If your DH wants her to improve her income, maybe offer to look after the DC 50% of the time. What is with SMs on here this week?

Right and that's why I said he could he pays enough. If she can't be bothered to improve her income other than through him then why should DH?

OP posts:
Cloverforever · 16/12/2023 12:40

geckofrog · 16/12/2023 12:33

Look. He pays enough maintenance get over it.

Wow, no need to be rude!

Itsaselectionbox · 16/12/2023 12:45

geckofrog · 16/12/2023 12:40

Right and that's why I said he could he pays enough. If she can't be bothered to improve her income other than through him then why should DH?

Because if he is paying maintenance for a teen then she has presumably had years picking up the slack where your DH hasn't been doing his fair share and that affects your earning capacity. Why can't your DH be bothered to improve his income?

DumpedByText · 16/12/2023 12:56

My ex and I buy expensive items between us. DD 16 had a laptop for her birthday.

Or you could just say no sorry we can't afford it and neither can your mum.

As parents we can't always say yes to everything!

Blinkin · 16/12/2023 13:28

Has someone (step child or husband's ex) mentioned outright about your kitchen? You've mentioned it a couple of times. If someone got a new kitchen, it wouldn't make me think they were a high earner - it's just something you need to replace once or twice over the course of owning a house, same as you might need the roof redoing or your windows.

SleepPrettyDarling · 16/12/2023 13:44

I don’t think a phone contract is a big ask at all for a teen; I find it quite sad tbh. Can your OH not put her on his family plan or something? Maybe this year her mum wants to get her daughter something nice and more fun, as she pays all the drudge stuff year round.

mrsm43s · 16/12/2023 14:06

I would expect a NRP to pay for the phone contract of a teenager TBH, maybe jointly with the ex. Does he really begrudge his daughter £10-20 a month for an essential? It wouldn't be a present either, just a parent covering their child's necessary expenses.
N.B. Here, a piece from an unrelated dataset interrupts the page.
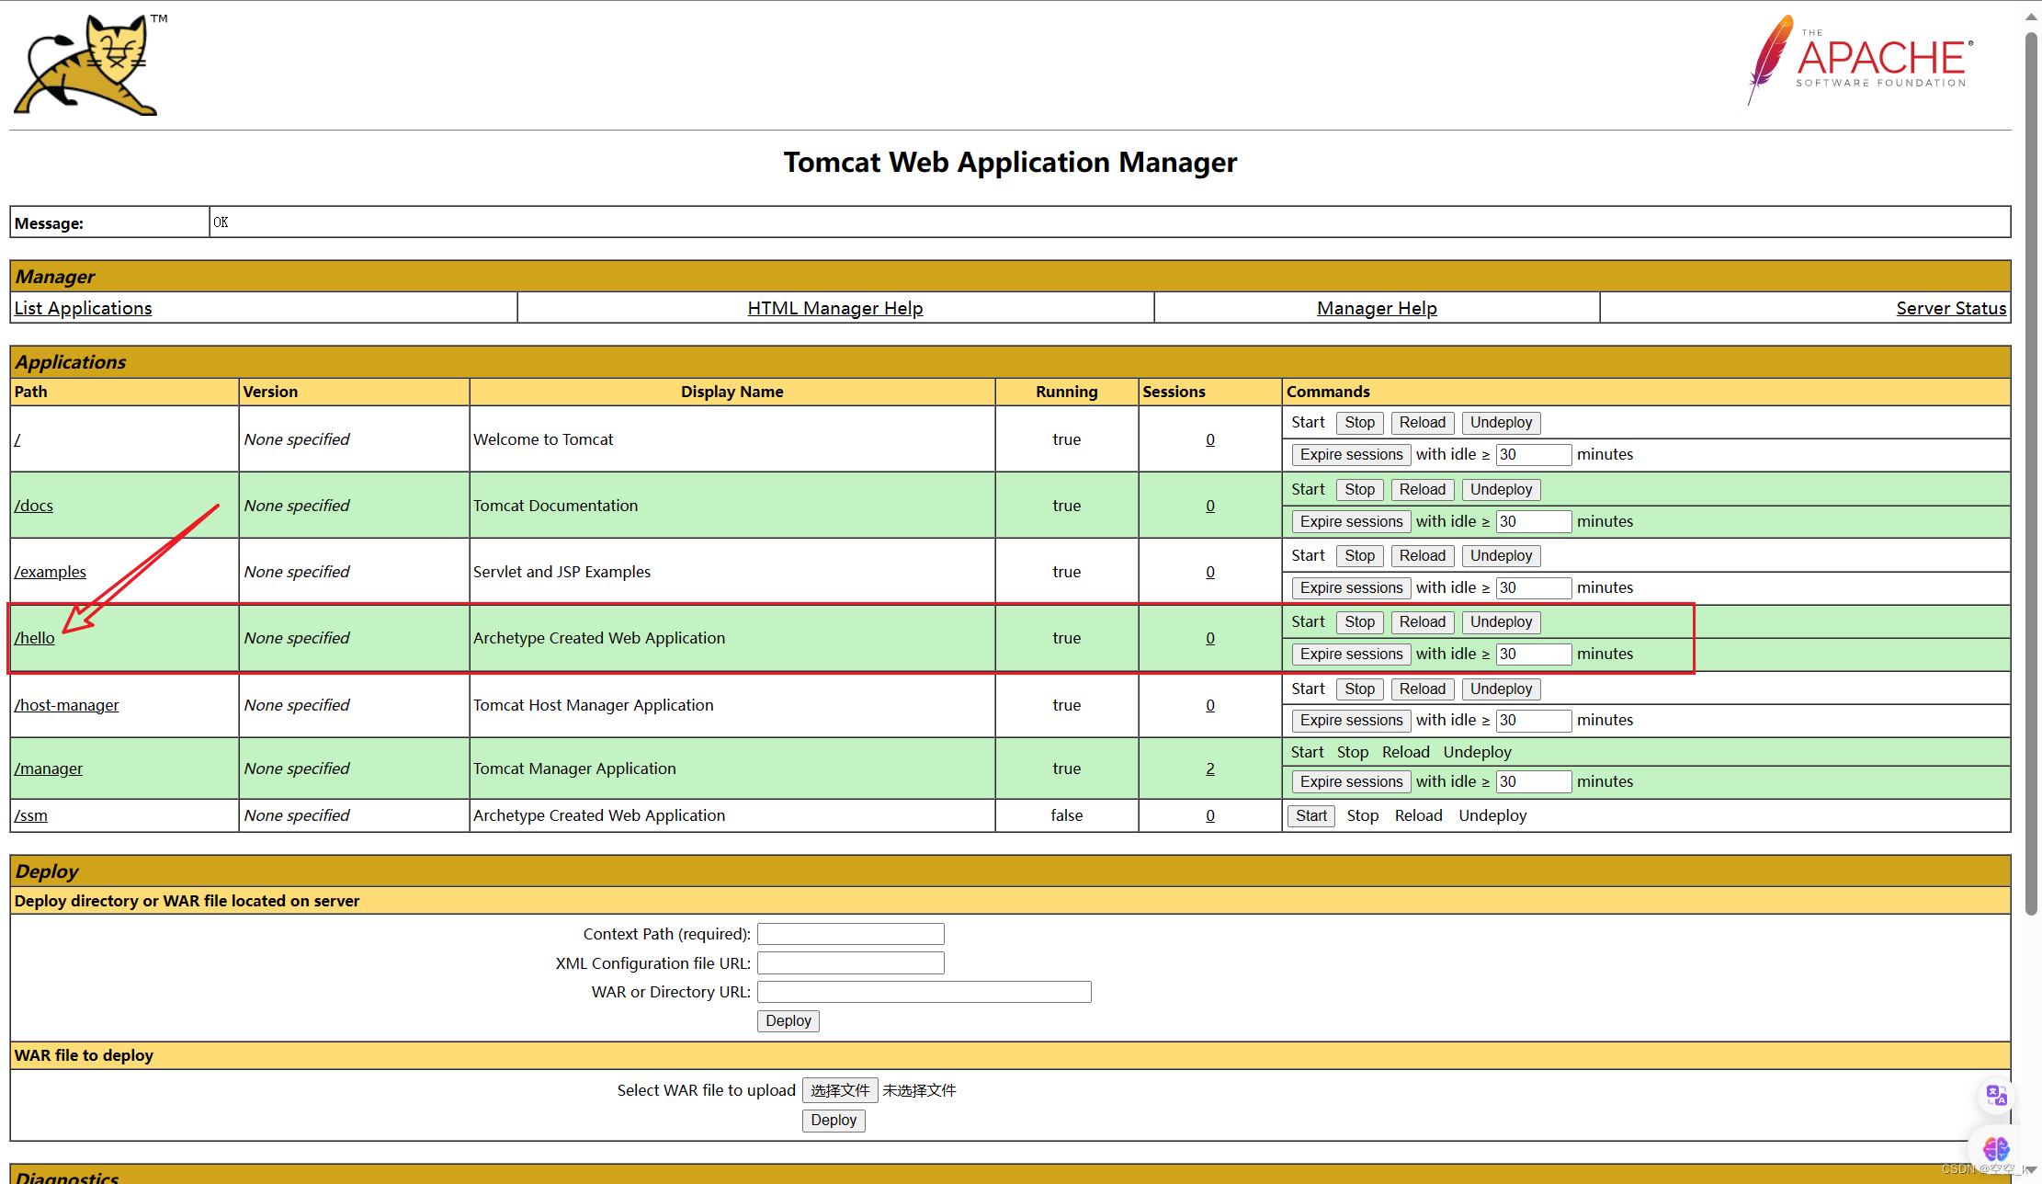Screen dimensions: 2042x1184
Task: Click the Undeploy button for /host-manager
Action: (1498, 688)
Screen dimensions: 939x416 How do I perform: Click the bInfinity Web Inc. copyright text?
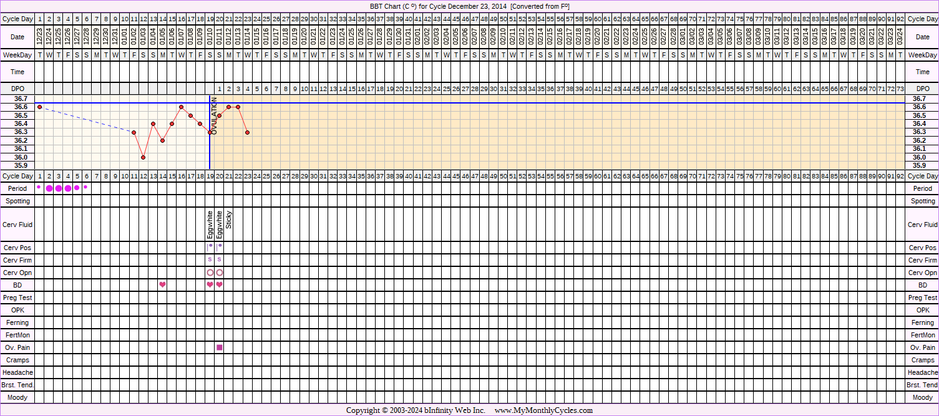[446, 410]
I would also expect a parent, any parent, to have saved up to provide a reasonable gift budget for their child and Christmas and on birthdays. How much exactly that is will depend on income and circumstances, but I would think generally in the teen years £1-200 isn't unreasonable unless you're really on the bones of your arse. So that seems like it would get at least one, if not two items off her list.

In general, most responsible NRPs pay CM to cover food/basic clothing/housing/loss of earnings, and then share specific costs (school trips/school uniforms/pocket money/club subs/driving lessons/childcare etc) 50/50.